19. В письме И.Л. Щеглову от 22 марта 1890 года.

20. Имеются в виду воспоминания о Чехове В.Г. Короленко (стр. 73).

21. «Медведь» был написан Чеховым в феврале 1888 года.

22. А.К. Детенгоф, печатавшийся в журн. «Наблюдатель» под псевдонимом «Ал. Молотов».

23. Об этом неосуществившемся намерении Чехова Лазарев-Грузинский написал более подробно в статье «Пропавшие романы и пьесы Чехова» (сборник «Энергия». П., 1914, кн. 3).

24. В воспоминаниях К.С. Баранцевича «На лоне природы с А.П. Чеховым» (газ. «Биржевые ведомости», 1905, 2 июля).

25. Рассказ напечатан в «Петербургской газете» 24 августа 1887 года.

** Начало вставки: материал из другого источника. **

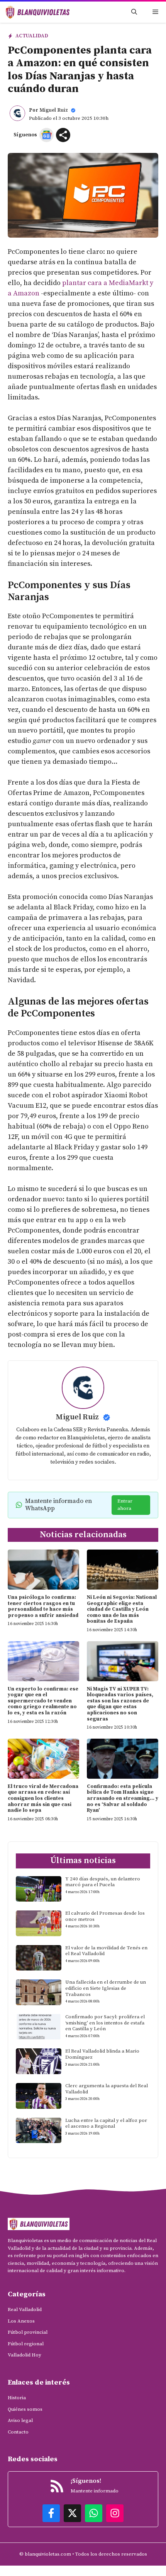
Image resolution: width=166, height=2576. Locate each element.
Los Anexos (21, 2321)
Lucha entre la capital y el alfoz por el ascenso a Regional (106, 2123)
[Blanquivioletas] (37, 12)
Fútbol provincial (27, 2332)
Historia (17, 2398)
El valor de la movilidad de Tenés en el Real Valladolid (106, 1951)
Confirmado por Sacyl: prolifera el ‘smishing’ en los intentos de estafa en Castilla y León (105, 2023)
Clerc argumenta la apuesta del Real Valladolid (106, 2089)
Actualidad (31, 36)
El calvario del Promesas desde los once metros (105, 1916)
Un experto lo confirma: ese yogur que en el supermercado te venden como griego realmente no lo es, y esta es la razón (43, 1701)
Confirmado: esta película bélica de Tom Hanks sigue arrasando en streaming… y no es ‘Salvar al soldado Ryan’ (122, 1798)
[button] (134, 12)
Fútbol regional (26, 2344)
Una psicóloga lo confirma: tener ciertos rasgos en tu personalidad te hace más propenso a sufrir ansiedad (43, 1606)
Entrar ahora (124, 1505)
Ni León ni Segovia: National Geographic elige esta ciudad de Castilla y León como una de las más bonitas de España (122, 1609)
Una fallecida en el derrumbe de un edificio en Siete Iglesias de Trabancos (105, 1988)
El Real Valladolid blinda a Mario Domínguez (102, 2054)
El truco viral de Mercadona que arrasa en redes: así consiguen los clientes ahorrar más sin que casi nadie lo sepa (43, 1798)
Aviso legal (20, 2420)
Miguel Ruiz (53, 110)
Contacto (18, 2432)
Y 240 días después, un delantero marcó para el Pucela (102, 1882)
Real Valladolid (25, 2309)
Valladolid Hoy (24, 2355)
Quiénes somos (25, 2409)
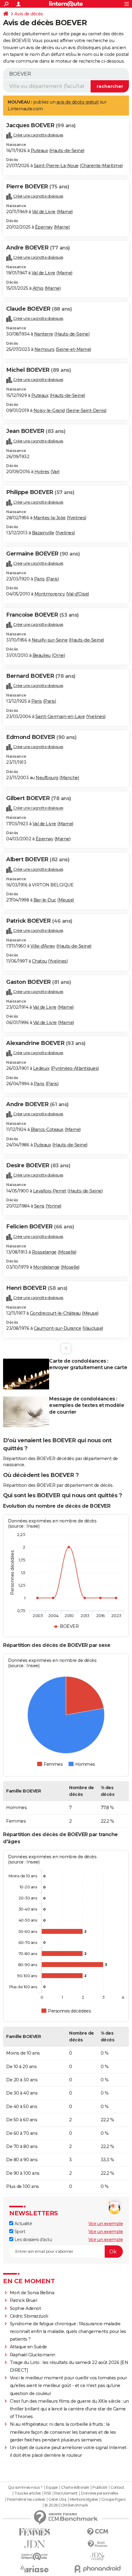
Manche (69, 777)
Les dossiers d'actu (32, 2239)
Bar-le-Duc (44, 900)
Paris (39, 579)
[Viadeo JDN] (97, 2556)
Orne (58, 655)
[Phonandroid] (97, 2569)
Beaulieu (42, 655)
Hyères (41, 471)
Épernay (44, 227)
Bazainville (43, 533)
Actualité (22, 2223)
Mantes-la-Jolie (49, 517)
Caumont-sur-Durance (57, 1328)
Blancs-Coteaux (47, 1129)
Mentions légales (84, 2499)
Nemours (44, 349)
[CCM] (97, 2532)
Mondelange (46, 1267)
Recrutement (66, 2493)
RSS (47, 2493)
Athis (38, 288)
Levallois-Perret (49, 1191)
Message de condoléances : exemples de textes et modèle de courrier (86, 1405)
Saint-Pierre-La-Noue (56, 165)
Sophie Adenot (25, 2308)
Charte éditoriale (75, 2487)
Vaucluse (92, 1328)
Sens (39, 1206)
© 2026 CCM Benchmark (66, 2505)
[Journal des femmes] (34, 2532)
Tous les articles (27, 2493)
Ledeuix (41, 1068)
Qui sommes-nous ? (25, 2487)
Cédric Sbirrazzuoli (29, 2316)
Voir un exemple (105, 2223)
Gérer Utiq (57, 2499)
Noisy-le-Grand (49, 410)
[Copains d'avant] (34, 2556)
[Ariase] (34, 2569)
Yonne (53, 1206)
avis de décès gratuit (77, 102)
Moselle (67, 1252)
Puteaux (39, 150)
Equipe (52, 2487)
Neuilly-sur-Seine (50, 640)
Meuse (66, 900)
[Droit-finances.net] (97, 2544)
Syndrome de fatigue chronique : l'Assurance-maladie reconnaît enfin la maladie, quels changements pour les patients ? (68, 2331)
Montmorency (49, 594)
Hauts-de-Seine (66, 150)
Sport (19, 2231)
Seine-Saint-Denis (86, 410)
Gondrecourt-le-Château (55, 1313)
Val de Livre (44, 211)
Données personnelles (99, 2493)
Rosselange (44, 1252)
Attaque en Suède (28, 2347)
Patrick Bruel (23, 2300)
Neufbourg (47, 777)
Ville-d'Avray (42, 946)
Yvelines (76, 517)
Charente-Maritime (101, 165)
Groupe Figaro (113, 2499)
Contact (117, 2487)
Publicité (99, 2487)
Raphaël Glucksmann (32, 2355)
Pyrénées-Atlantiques (75, 1068)
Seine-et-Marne (73, 349)
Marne (65, 211)
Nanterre (43, 334)
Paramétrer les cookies (26, 2499)
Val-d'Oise (77, 594)
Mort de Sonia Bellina (32, 2292)
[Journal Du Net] (34, 2544)
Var (55, 471)
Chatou (39, 961)
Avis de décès (28, 14)
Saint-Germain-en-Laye (60, 716)
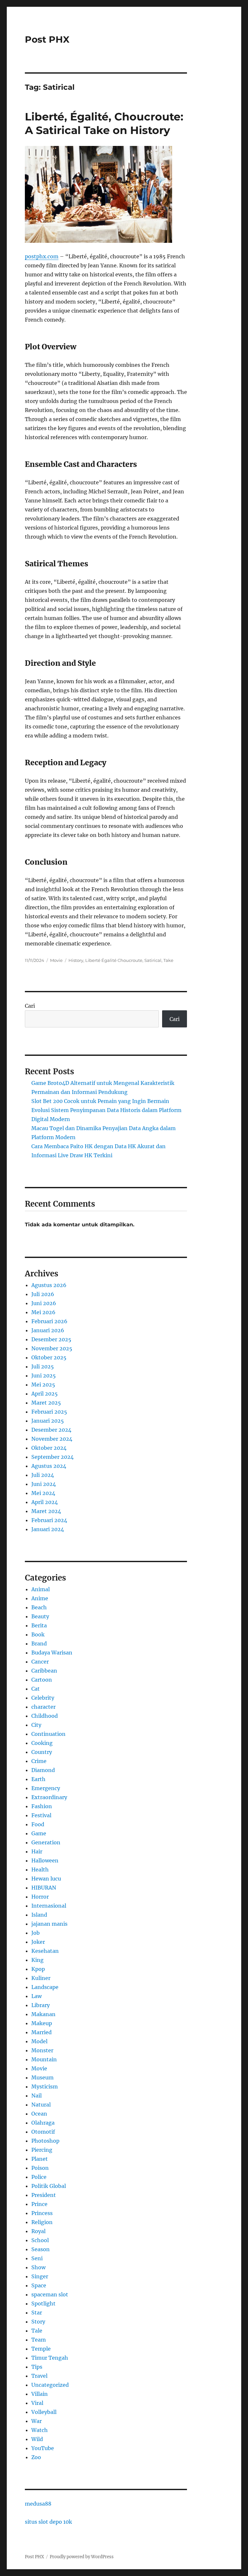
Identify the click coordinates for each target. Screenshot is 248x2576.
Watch (39, 2430)
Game (38, 1833)
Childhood (44, 1716)
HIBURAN (43, 1887)
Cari (30, 1006)
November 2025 (51, 1348)
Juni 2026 (43, 1303)
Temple (41, 2348)
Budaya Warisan (51, 1652)
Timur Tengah (49, 2357)
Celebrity (42, 1698)
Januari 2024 (47, 1529)
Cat (35, 1688)
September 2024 (52, 1457)
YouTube (42, 2448)
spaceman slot (49, 2294)
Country (41, 1752)
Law (36, 1996)
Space (38, 2285)
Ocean (39, 2113)
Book (38, 1634)
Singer (39, 2276)
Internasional (48, 1905)
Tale (36, 2330)
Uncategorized (50, 2385)
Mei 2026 (43, 1312)
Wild (37, 2439)
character (43, 1707)
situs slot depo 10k (48, 2522)
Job (35, 1933)
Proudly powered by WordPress (82, 2557)
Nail (36, 2095)
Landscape (44, 1987)
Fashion (41, 1806)
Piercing (41, 2150)
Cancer (40, 1661)
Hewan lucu (46, 1878)
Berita (39, 1625)
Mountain (44, 2059)
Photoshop (45, 2141)
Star (36, 2312)
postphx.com (41, 256)
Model (39, 2041)
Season (40, 2249)
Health (40, 1869)
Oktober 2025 (49, 1357)
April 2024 (44, 1502)
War (36, 2421)
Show (38, 2267)
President (43, 2195)
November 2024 (51, 1439)
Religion (42, 2222)
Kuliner (40, 1978)
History (75, 960)
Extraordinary (49, 1797)
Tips (36, 2367)
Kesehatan (45, 1951)
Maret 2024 (46, 1511)
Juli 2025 (42, 1366)
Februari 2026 (49, 1321)
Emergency (45, 1788)
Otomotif (43, 2131)
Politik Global (48, 2186)
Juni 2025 (43, 1375)
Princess (42, 2213)
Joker (38, 1942)
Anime (39, 1598)
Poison (40, 2168)
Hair (36, 1851)
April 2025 (44, 1393)
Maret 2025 (46, 1402)
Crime (38, 1761)
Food (37, 1824)
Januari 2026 (47, 1330)
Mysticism (44, 2086)
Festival (41, 1815)
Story (38, 2321)
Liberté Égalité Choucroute (113, 960)
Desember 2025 (51, 1339)
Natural (41, 2104)
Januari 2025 (47, 1420)
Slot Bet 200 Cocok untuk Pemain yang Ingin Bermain (100, 1101)
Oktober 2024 (49, 1448)
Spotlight (43, 2303)
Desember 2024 (51, 1430)
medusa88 (38, 2503)
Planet (39, 2159)
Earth (38, 1779)
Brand (39, 1643)
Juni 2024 (43, 1484)
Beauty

26. Имеется в виду «Сказка», напечатанная в «Новом времени» 1 января 1888 года. В собрании сочинений этот рассказ назван «Без заглавия».

27. Рассказ, напечатанный в «Русской мысли», 1894, № 12.

28. А. Измайлов. «Чехов». М., 1916.

29. Имеются в виду воспоминания об А.П. Чехове артистов Художественного театра, собранные Л.А. Сулержицким (альманах «Шиповник». П., 1914, кн. 23).